Nel capitolo seguente, Machiavelli raccomanda al Principe di fuggire dagli adulatori e di cercare il consiglio di uomini saggi e sempre pronti a dirgli la verità. Di fronte al quesito se sia meglio averne numerosi, o ne basti uno solo “prudentissimo”, la risposta è che, in fin de’ conti, l’unico fattore che fa la differenza è la saggezza dello stesso Principe:

E perché molti esistimano che alcuno principe, el quale dà di sé opinione di prudente, sia così tenuto non per sua natura, ma per li buoni consigli che lui ha d’intorno, sanza dubbio s’ingannano. Perché questa è una regola generale che non falla mai: che uno principe, il quale non sia savio per se stesso, non può essere consigliato bene, se già a sorte non si rimettessi in uno solo che al tutto lo governassi, che fussi uomo prudentissimo. In questo caso, potria bene essere, ma durerebbe poco, perché quello governatore in breve tempo li torrebbe lo stato; ma, consigliandosi con più d’uno, uno principe che non sia savio, non arà mai e consigli uniti, nè saprà per se stesso unirli; de’ consiglieri ciascuno penserà alla proprietà sua: lui non li saprà correggere né conoscere. E non si possono trovare altrimenti; perché li uomini sempre ti riusciranno tristi, se da una necessità non sono fatti buoni. Però si conclude, che li buoni consigli, da qualunque venghino, conviene naschino dalla prudenzia del principe, e non la prudenzia del principe da’ buoni consigli.37

Il concetto espresso da Machiavelli risulta dunque chiaro: il principe è il primo responsabile della buona o cattiva amministrazione del regno, anche laddove gli eventuali errori e manchevolezze siano compiuti dai ministri che agiscono per suo conto e che sono stati da lui stesso scelti.

36 N.Machiavelli, Il Principe, edizione a cura di Luigi Russo, Firenze 1965, pp. 180-181.

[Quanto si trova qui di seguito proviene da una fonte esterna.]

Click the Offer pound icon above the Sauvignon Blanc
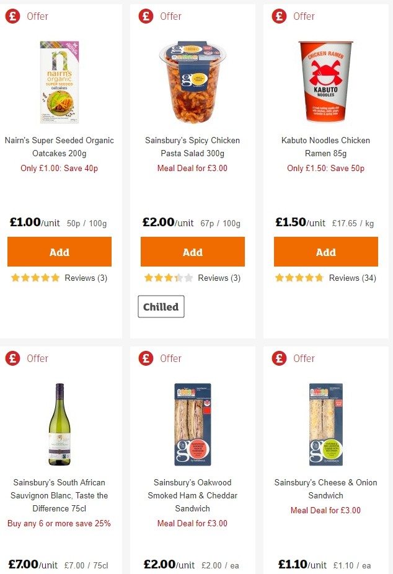 tap(13, 358)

37 Ivi, p. 184. Nell’opera di Furió risulta evidente, oltre all’influenza del Principe, anche quella del Cortegiano di

Baldassarre Castiglione, tradotto per la prima volta in castigliano nel 1534. Al riguardo, si veda D’Ascia, Fadrique

Furió Ceriol consigliere del principe nella Spagna di Filippo II, cit.; P. Burke, The Fortunes of the Courtier: the European Reception of Castiglione’s Cortegiano, London 1990.